Permintaan Gambia kepada ICJ untuk melakukan “tindakan sementara” mungkin terdengar seperti bahasa hukum yang sederhana dan sopan. Namun langkah-langkah ini mencakup, antara lain, pelestarian jenazah, korban dan kuburan massal, penyelidikan dan pelaporan yang efektif. Permintaan tersebut sebenarnya merupakan seruan mendesak kepada dunia untuk mengakhiri impunitas dan menghukum genosida di Myanmar.

Sementara dunia menunggu ICJ mengambil keputusan, pelajaran yang dapat diambil sangatlah jelas:

Pertama, genosida tidak terjadi begitu saja. “Hal ini didahului oleh sejarah kecurigaan, ketidakpercayaan dan propaganda kebencian yang merendahkan martabat kelompok lain, dan kemudian mengkristal menjadi kekerasan massal yang mana satu kelompok berupaya menghancurkan kelompok lain, baik seluruhnya atau sebagian,” kata Jaksa Agung Gambia. .

Kedua, kita tidak boleh dibutakan oleh banyaknya orang yang terbunuh. “Genosida bukanlah permainan angka,” kata Sands. Itu juga bukan sebuah “tindakan tunggal”. Genosida adalah sebuah “sebuah kontinum, yang terdiri dari tindakan-tindakan berbeda. Satu hal selalu mengarah ke hal lain.”

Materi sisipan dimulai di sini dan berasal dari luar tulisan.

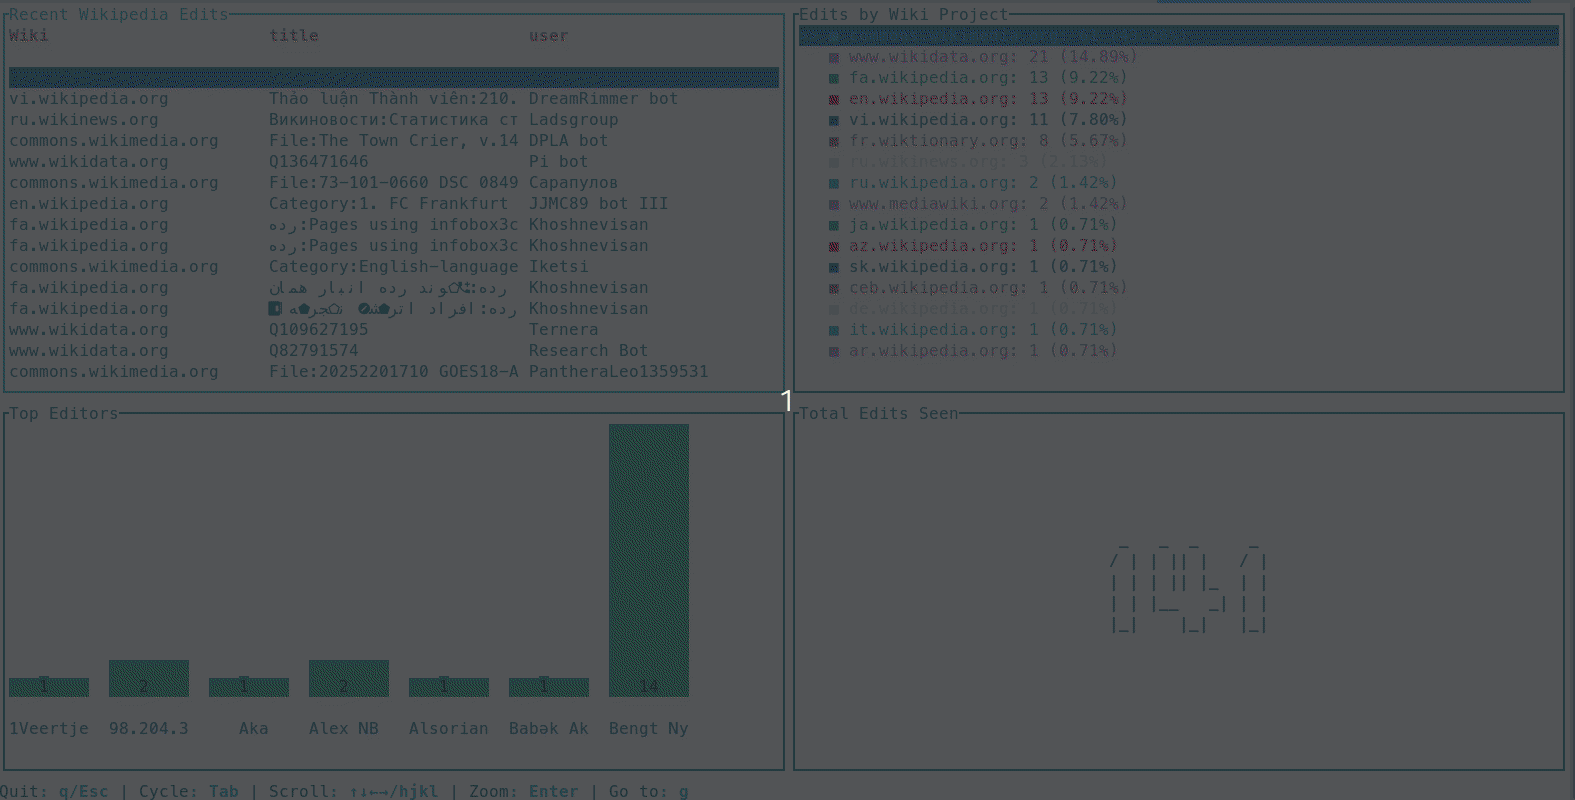The width and height of the screenshot is (1575, 800).
Task: Click the 'Quit: q/Esc' shortcut in footer
Action: click(54, 791)

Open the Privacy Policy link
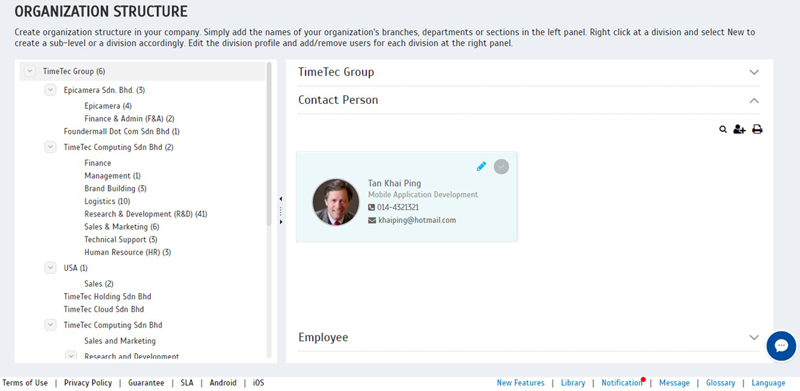pos(88,383)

Ketiga, suatu negara berkewajiban untuk mencegah dan menghukum kejahatan genosida, dan melakukan intervensi ketika negara tersebut mengetahui adanya risiko yang serius. Suatu negara juga diharuskan untuk bertindak protektif terhadap warganya dan melakukan tindakan yang hati-hati.

Keempat, ICJ adalah tempat di mana satu negara dapat meminta pertanggungjawaban negara lain atas genosida. Prinsipnya adalah tidak ada negara yang kebal hukum.

Aturan-aturan yang terkandung dalam Konvensi Genosida PBB dirancang setelah Holocaust untuk menjauhkan umat manusia dari barbarisme dan kekejaman. Filipina telah menjadi negara penandatangan sejak 11 Desember 1948. Selama fakta ini ada, Filipina wajib menjunjung aturan-aturan ini dan menghormati jalan menuju keadilan.Rappler.com

Dr Rachel AG Reyes adalah sejarawan dan kolumnis Asia Tenggara. Dia menulis tentang sains, gender dan politik. Buku-bukunya antara lain Cinta, Gairah, dan Patriotisme: Seksualitas dan Gerakan Propaganda Filipina, 1882-1892 Dan Keanekaragaman Seksual di Asia, c.600 – 1950.